Als der Gottesdienst zu Ende ist, sind die Kinder nicht mehr zu halten.
Die Anspannung ist einer ausgelassenen Stimmung gewichen. Vor dem
Portal der Kirche suchen wir unsere Tochter, die eben noch freudig in
die Menge winkend, gemeinsam mit ihrem Pastor, für den sie
durch dick und dünn die letzten Wochen gegangen sind, den
Festgottesdienst ausklingen ließen. Als wir ihr endlich
gegenüberstehen, sprudelt es aus ihr heraus. Sie teilt uns
aufgeregt und strahlend mit, dass sie mit ihrer Freundin den Weg zum
Lokal, in dem wir diesen Tag mit unseren Gästen gemeinsam feiern
werden, schon mal vorausgehen will. Ach was gehen: Sie nimmt ihre
Freundin bei der Hand und rennt den Kirchweg hinunter. Sie ruft uns
noch etwas zu, es klingt so ähnlich wie: Wir sehen uns ja dann ...
Ja liebe Julia, möge Gott dich fest an seine Hand nehmen bis wir
uns wiedersehen. Und darüber heinaus. Ein ganzes Leben.

> **Erfasste Daten**
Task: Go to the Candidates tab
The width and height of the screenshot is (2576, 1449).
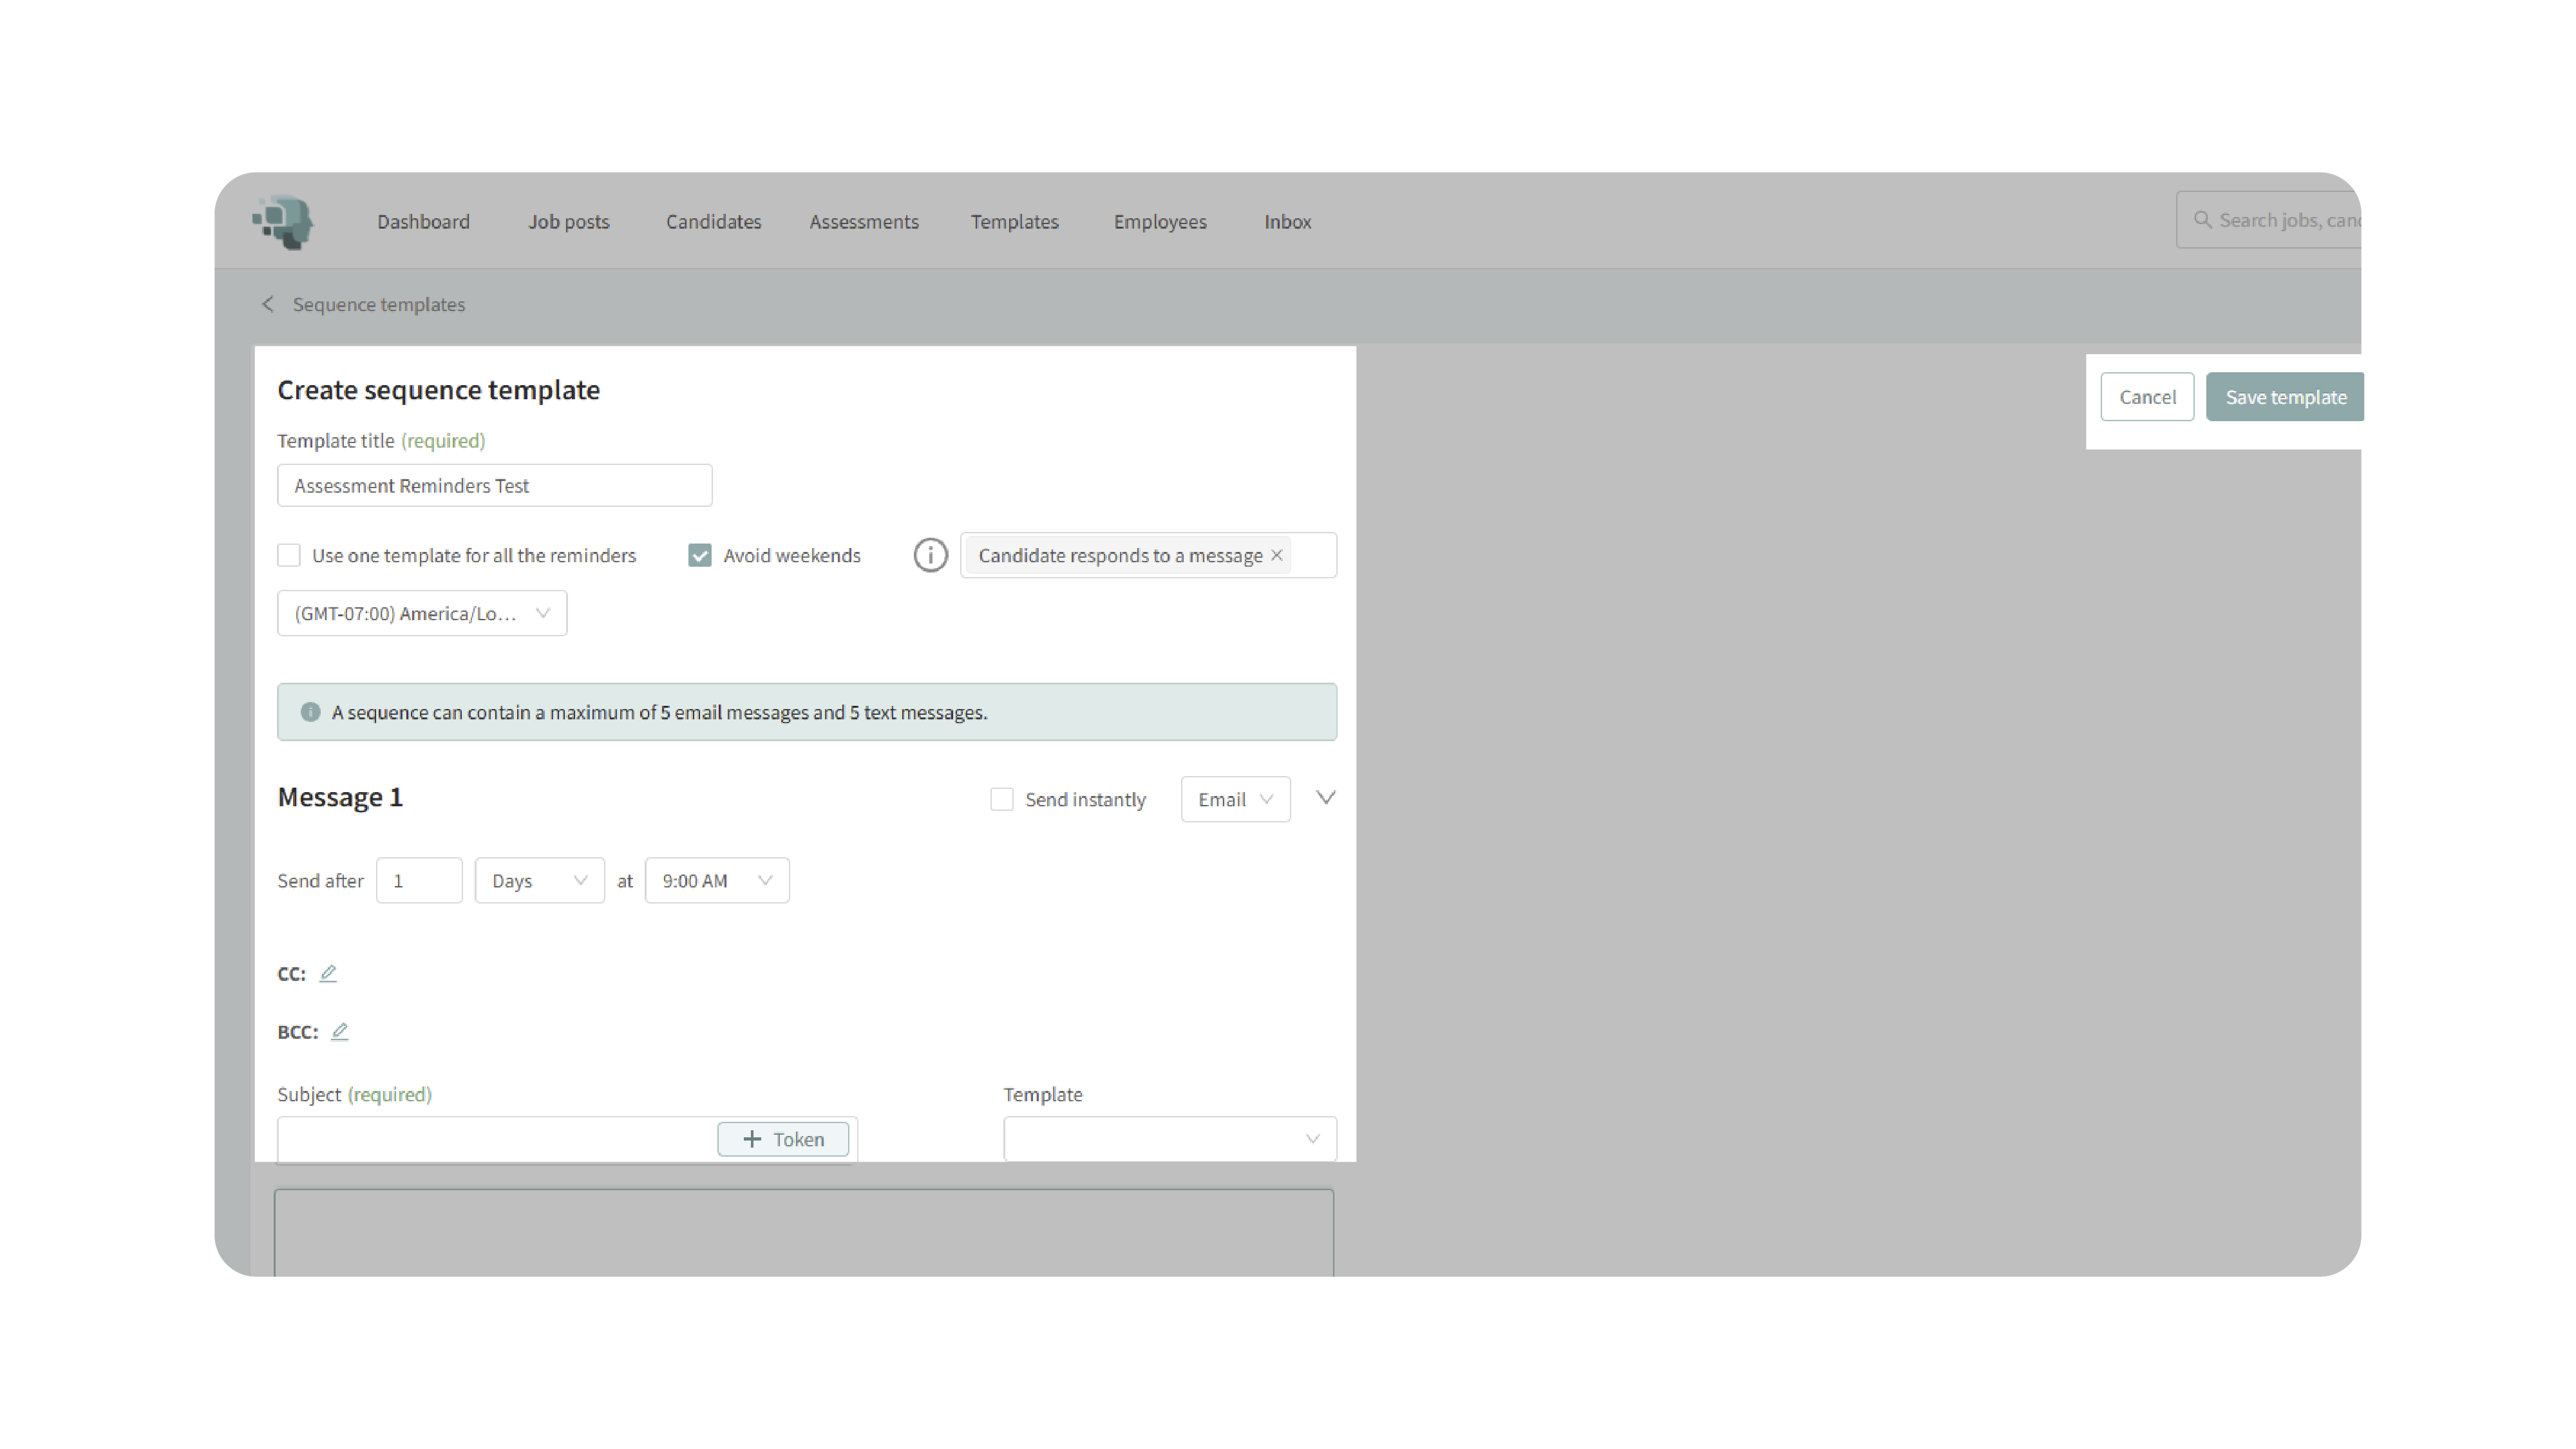Action: [x=713, y=221]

> **Schriftliche Aufgabe 1**
Wohin möchte die Tochter laut dem Dokumentabschnitt gemeinsam mit ihrer Freundin vorausgehen?
> **Schriftliche Aufgabe 2**
Geben Sie die Passage aus dem Dokumentabschnitt wortgetreu wieder, beginnend bei den Worten „Als der Gottesdienst“ und endend nach den Worten „ja dann ...“.

> **Endergebnis 1**
Zum Lokal, in dem der Tag mit den Gästen gemeinsam gefeiert werden soll.

> **Endergebnis 2**
Als der Gottesdienst zu Ende ist, sind die Kinder nicht mehr zu halten.
Die Anspannung ist einer ausgelassenen Stimmung gewichen. Vor dem
Portal der Kirche suchen wir unsere Tochter, die eben noch freudig in
die Menge winkend, gemeinsam mit ihrem Pastor, für den sie
durch dick und dünn die letzten Wochen gegangen sind, den
Festgottesdienst ausklingen ließen. Als wir ihr endlich
gegenüberstehen, sprudelt es aus ihr heraus. Sie teilt uns
aufgeregt und strahlend mit, dass sie mit ihrer Freundin den Weg zum
Lokal, in dem wir diesen Tag mit unseren Gästen gemeinsam feiern
werden, schon mal vorausgehen will. Ach was gehen: Sie nimmt ihre
Freundin bei der Hand und rennt den Kirchweg hinunter. Sie ruft uns
noch etwas zu, es klingt so ähnlich wie: Wir sehen uns ja dann ...